I first started the graduate scheme back in 2011. I spent two years studying towards the Chartered Institute of Management Accountants (CIMA) qualification and undertook several placements across the business during that time. I spent a few days in HQ functions – starting out in financial accounting and treasury before moving to the Manchester Financial Shared Services team. I then undertook two main placements – these were in Infrastructure Projects HQ and in maintenance at the Euston Maintenance Delivery Unit. Following the graduate scheme, I worked in property finance as the management accountant for Commercial Estate London.
I now work within the Infrastructure Projects Signalling team as the Programme Finance Manager for the Southern region. Within my current role, I work with a projects team who deliver around £120m/work a year. I am responsible for the governance around their spending to ensure that they are reporting robust financials. A large part of the role also involves accurate forecasting where it is essential that our spend forecast for the work bank over the next five years is as accurate as possible.
- What does an average day look like to you?
One of the things I enjoy about my role is that there isn’t a ‘typical day.’ My job differs depending on what is happening with projects, there is also a combination of internal deadlines such as forecasting and external factors such as funding constraints.

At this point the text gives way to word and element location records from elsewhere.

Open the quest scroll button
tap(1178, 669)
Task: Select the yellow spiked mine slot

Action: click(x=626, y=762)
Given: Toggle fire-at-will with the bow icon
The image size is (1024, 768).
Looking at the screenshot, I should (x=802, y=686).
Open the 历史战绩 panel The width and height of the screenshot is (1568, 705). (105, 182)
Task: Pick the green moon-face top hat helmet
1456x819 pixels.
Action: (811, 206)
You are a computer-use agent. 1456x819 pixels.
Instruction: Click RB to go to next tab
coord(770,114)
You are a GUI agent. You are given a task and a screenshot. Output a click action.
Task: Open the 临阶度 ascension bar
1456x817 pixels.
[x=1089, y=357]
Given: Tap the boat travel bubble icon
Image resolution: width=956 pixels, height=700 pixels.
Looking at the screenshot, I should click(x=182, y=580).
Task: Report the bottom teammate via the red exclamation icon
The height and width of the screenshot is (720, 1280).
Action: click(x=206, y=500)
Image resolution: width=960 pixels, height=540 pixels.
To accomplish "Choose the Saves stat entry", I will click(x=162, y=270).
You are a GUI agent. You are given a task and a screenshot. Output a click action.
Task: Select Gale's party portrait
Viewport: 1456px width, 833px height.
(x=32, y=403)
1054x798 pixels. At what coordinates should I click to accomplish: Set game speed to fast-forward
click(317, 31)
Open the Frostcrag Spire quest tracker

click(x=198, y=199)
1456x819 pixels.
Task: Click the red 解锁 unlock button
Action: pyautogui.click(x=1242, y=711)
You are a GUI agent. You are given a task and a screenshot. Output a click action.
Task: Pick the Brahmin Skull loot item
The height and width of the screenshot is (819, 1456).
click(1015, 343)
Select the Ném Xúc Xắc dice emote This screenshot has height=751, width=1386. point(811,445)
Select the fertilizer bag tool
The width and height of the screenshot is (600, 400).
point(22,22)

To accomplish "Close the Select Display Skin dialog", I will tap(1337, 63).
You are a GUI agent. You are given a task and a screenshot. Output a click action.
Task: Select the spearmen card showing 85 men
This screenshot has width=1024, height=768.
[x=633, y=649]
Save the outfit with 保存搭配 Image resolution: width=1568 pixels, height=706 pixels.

As an example, today I have been in a monthly business review for most of the day. I have been through the financials of each of our projects with the commercial team and project managers. I have looked into the ‘cost of work done’ stated in this accounting period and challenged project managers where appropriate. I have looked in detail at the amount they are accruing to ensure that this can be substantiated. I have also reviewed the forecast for each project, ensuring that the forecast over the next five years is as accurate as possible. I then spoke to our colleagues in the route and explained our forecast figures.
- What are the benefits of your job or favourite aspects?
Benefits of working for Network Rail are the excellent development opportunities which have involved big investments in staff training. The company also really offers a diverse range of experiences which has meant I’ve been involved in several placements and roles around the business.
My favourite aspect of the job is that I get to work with a wide range of people rather than being sat at a desk doing sums all day! I work with a range of business partners from engineers to project manager and the commercial team in addition to meeting the deadlines set by our HQ. There is a great deal of variety in the role and overall I like the fact that the job feels worthwhile; the team are delivering signalling projects which will benefit the public and it’s great to be a part of ensuring that we have accurately forecast for this work.
- Why were you at the University of Kent?
I came along to the University careers fair to talk to students about the opportunities available at Network Rail. By the end of the day I’d spoken to what may even have been hundreds of students about the graduate schemes we offer. On the whole, it was really good to see how enthused students were about getting their careers started, with many first years already looking at internships and placement years.
- As someone who recruits graduates, could you tell me what you look for when interviewing? Or what could make someone stand out to you in the assessment centre?
I can only really give in my own experience of what I think makes a difference. Definitely to have done research before the assessment centre to make sure you understand what the company do, and their key values. Give some thought to your own strengths, weaknesses, and have a think about what you have done so far. Think about the transferable skills you have developed which would be useful to the scheme; these could be examples of when you have demonstrated effective teamwork, business partnering or when you had to overcome a difficult challenge.
- What tips could you give to students looking to enter the finance industry? Or a commercial graduate scheme in general?
Entering the finance graduate scheme, I’d say make the most of every opportunity to get involved in placements around the business. The graduate scheme is a great time to undertake placements around the business, and to really understand what the business does.